Dataset entries
++++++

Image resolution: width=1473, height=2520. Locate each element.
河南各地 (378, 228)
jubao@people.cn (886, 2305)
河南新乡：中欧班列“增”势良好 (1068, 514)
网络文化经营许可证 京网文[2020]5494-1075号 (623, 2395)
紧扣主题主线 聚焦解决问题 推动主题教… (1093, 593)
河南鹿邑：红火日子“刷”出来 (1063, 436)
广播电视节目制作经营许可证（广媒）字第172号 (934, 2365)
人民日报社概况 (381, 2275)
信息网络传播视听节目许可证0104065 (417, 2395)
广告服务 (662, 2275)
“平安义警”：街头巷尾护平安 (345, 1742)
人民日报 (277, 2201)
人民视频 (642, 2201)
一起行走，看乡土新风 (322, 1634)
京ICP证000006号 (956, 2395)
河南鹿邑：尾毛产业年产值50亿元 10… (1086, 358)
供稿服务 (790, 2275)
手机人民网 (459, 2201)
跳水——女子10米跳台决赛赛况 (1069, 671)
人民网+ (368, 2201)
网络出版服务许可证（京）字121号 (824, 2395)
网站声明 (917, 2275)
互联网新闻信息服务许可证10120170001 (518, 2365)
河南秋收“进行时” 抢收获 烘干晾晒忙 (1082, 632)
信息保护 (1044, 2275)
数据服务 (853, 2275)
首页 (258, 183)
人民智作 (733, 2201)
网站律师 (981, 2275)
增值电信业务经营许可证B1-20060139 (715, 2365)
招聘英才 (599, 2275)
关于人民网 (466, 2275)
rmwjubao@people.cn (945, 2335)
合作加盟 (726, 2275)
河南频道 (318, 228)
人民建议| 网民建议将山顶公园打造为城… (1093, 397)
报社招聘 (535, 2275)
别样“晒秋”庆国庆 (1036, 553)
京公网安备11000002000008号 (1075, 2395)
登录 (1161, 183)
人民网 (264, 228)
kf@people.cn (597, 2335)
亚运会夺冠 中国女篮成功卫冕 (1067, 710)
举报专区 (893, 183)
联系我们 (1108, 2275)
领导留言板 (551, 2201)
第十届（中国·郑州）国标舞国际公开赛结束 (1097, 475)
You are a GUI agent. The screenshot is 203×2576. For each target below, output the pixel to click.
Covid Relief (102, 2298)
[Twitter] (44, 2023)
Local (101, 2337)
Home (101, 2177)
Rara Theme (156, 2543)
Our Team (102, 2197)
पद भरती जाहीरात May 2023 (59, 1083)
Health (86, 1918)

++++++

» **TASK DESCRIPTION**
For each record above, output it exactly as written.

» **RESULT FOR THIS TASK**
Image resolution: width=1473, height=2520. Locate each element.
河南各地 (378, 228)
jubao@people.cn (886, 2305)
河南新乡：中欧班列“增”势良好 (1068, 514)
网络文化经营许可证 京网文[2020]5494-1075号 (623, 2395)
紧扣主题主线 聚焦解决问题 推动主题教… (1093, 593)
河南鹿邑：红火日子“刷”出来 (1063, 436)
广播电视节目制作经营许可证（广媒）字第172号 (934, 2365)
人民日报社概况 (381, 2275)
信息网络传播视听节目许可证0104065 (417, 2395)
广告服务 (662, 2275)
“平安义警”：街头巷尾护平安 (345, 1742)
人民日报 (277, 2201)
人民视频 (642, 2201)
一起行走，看乡土新风 (322, 1634)
京ICP证000006号 (956, 2395)
河南鹿邑：尾毛产业年产值50亿元 10… (1086, 358)
供稿服务 (790, 2275)
手机人民网 (459, 2201)
跳水——女子10米跳台决赛赛况 (1069, 671)
人民网+ (368, 2201)
网络出版服务许可证（京）字121号 (824, 2395)
网站声明 (917, 2275)
互联网新闻信息服务许可证10120170001 (518, 2365)
河南秋收“进行时” 抢收获 烘干晾晒忙 (1082, 632)
信息保护 (1044, 2275)
数据服务 (853, 2275)
首页 (258, 183)
人民智作 (733, 2201)
网站律师 (981, 2275)
增值电信业务经营许可证B1-20060139 (715, 2365)
招聘英才 (599, 2275)
关于人民网 (466, 2275)
rmwjubao@people.cn (945, 2335)
合作加盟 (726, 2275)
河南频道 (318, 228)
人民建议| 网民建议将山顶公园打造为城… (1093, 397)
报社招聘 (535, 2275)
别样“晒秋”庆国庆 (1036, 553)
京公网安备11000002000008号 (1075, 2395)
登录 (1161, 183)
人民网 (264, 228)
kf@people.cn (597, 2335)
亚运会夺冠 中国女篮成功卫冕 (1067, 710)
举报专区 (893, 183)
联系我们 (1108, 2275)
领导留言板 (551, 2201)
第十届（中国·郑州）国标舞国际公开赛结束 (1097, 475)
You are a GUI agent. The screenshot is 203×2576. For each target below, output the pixel to click.
Covid Relief (102, 2298)
[Twitter] (44, 2023)
Local (101, 2337)
Home (101, 2177)
Rara Theme (156, 2543)
Our Team (102, 2197)
पद भरती जाहीरात May 2023 (59, 1083)
Health (86, 1918)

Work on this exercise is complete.